--- SOURCE DOCUMENT ---
As it stands my code applies the kNN algorithm but only using k = 1. I'm not entirely sure how to alter the value k after attempting a couple of things I kept getting thrown errors. If anyone could help push me in the right direction it would be really appreciated. The training dataset can be found here and the validation set here.
ImageMatrix.java
import java.util.*;
public class ImageMatrix {
private int[] data;
private int classCode;
private int curData;
public ImageMatrix(int[] data, int classCode) {
assert data.length == 64; //maximum array length of 64
this.data = data;
this.classCode = classCode;
}
public String toString() {
return "Class Code: " + classCode + " Data :" + Arrays.toString(data) + "\n"; //outputs readable
}
public int[] getData() {
return data;
}
public int getClassCode() {
return classCode;
}
public int getCurData() {
return curData;
}
}
ImageMatrixDB.java
import java.util.*;
import java.io.*;
import java.util.ArrayList;
public class ImageMatrixDB implements Iterable<ImageMatrix> {
private List<ImageMatrix> list = new ArrayList<ImageMatrix>();
public ImageMatrixDB load(String f) throws IOException {
try (
FileReader fr = new FileReader(f);
BufferedReader br = new BufferedReader(fr)) {
String line = null;
while((line = br.readLine()) != null) {
int lastComma = line.lastIndexOf(',');
int classCode = Integer.parseInt(line.substring(1 + lastComma));
int[] data = Arrays.stream(line.substring(0, lastComma).split(","))
.mapToInt(Integer::parseInt)
.toArray();
ImageMatrix matrix = new ImageMatrix(data, classCode); // Classcode->100% when 0 -> 0% when 1 - 9..
--- SUPPLIED DATA ---
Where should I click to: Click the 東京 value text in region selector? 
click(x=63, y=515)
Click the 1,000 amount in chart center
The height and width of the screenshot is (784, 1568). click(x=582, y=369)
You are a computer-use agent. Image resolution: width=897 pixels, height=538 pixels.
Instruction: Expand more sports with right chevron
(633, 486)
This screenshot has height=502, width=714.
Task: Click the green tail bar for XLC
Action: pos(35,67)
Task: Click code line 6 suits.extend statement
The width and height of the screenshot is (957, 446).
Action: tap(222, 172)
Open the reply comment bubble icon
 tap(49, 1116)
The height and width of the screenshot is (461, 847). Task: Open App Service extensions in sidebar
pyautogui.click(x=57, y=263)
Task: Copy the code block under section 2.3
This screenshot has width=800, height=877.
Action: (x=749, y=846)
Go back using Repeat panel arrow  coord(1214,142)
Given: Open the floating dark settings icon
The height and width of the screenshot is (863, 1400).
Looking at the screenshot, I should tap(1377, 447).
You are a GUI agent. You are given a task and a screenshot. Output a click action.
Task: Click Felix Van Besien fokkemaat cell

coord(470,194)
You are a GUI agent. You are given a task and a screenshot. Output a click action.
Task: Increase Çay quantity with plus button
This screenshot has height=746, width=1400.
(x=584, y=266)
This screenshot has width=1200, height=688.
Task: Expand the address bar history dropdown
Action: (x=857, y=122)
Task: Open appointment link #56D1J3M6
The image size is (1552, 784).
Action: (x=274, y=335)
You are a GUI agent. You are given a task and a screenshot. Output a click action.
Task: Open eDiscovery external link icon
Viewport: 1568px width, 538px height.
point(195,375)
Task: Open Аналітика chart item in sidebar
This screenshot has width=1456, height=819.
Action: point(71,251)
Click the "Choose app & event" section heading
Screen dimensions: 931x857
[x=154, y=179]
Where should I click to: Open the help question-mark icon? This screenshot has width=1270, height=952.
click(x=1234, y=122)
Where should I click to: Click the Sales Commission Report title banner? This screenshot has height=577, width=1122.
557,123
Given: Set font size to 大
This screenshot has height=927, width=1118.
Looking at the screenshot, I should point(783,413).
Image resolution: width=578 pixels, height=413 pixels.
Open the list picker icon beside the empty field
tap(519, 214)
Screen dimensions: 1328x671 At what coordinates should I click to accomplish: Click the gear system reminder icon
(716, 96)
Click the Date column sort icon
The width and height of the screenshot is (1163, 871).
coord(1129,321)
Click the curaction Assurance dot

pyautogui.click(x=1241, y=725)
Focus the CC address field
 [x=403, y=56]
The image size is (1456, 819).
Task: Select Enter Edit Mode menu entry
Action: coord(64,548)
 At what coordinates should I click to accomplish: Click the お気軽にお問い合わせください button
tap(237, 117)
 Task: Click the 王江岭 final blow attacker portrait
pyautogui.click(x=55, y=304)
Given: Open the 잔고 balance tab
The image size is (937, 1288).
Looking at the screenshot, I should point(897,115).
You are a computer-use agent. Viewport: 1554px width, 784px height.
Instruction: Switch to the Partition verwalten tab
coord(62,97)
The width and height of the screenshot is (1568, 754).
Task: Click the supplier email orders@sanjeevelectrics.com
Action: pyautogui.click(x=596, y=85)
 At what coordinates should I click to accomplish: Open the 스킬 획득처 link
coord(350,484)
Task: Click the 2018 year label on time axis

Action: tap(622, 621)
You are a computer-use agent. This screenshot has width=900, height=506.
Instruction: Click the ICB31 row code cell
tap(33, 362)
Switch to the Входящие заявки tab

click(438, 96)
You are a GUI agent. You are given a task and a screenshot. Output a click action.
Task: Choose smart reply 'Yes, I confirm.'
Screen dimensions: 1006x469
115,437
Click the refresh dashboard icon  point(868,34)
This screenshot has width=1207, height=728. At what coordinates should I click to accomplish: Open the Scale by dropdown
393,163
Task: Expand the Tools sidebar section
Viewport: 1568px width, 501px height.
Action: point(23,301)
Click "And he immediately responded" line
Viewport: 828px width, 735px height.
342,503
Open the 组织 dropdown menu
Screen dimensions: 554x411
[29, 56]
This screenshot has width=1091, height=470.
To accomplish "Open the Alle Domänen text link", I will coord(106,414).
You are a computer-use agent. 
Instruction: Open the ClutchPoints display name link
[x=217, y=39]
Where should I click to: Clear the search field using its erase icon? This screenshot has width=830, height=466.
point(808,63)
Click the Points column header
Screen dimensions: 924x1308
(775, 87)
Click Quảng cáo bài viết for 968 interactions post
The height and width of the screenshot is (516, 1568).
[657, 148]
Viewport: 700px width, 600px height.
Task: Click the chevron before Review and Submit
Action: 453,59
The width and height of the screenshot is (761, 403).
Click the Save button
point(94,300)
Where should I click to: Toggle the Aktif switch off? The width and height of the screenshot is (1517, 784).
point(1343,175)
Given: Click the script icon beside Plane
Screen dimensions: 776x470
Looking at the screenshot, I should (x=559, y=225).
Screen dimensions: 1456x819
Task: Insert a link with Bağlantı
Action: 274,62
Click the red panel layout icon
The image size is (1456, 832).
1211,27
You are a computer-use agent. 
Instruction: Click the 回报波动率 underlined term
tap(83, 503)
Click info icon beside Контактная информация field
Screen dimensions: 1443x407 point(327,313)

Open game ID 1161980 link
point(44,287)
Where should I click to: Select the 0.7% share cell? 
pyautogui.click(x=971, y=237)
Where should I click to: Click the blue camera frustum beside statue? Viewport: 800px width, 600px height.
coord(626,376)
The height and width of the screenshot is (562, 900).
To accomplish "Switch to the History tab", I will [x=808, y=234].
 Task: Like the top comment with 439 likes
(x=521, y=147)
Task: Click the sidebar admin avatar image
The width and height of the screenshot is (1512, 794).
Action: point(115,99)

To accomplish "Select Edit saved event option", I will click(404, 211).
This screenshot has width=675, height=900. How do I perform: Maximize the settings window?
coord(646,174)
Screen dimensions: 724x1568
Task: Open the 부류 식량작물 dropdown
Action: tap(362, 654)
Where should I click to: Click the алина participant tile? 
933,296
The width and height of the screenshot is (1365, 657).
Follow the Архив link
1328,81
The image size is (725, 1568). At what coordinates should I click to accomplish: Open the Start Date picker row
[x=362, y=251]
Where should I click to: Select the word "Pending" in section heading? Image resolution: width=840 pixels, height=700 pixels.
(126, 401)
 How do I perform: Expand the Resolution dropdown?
---
WHAT YOU WILL DO
Retype the kNN code post from "As it stands" up to and including "validation set here.".

SOLUTION FOR THIS TASK
As it stands my code applies the kNN algorithm but only using k = 1. I'm not entirely sure how to alter the value k after attempting a couple of things I kept getting thrown errors. If anyone could help push me in the right direction it would be really appreciated. The training dataset can be found here and the validation set here.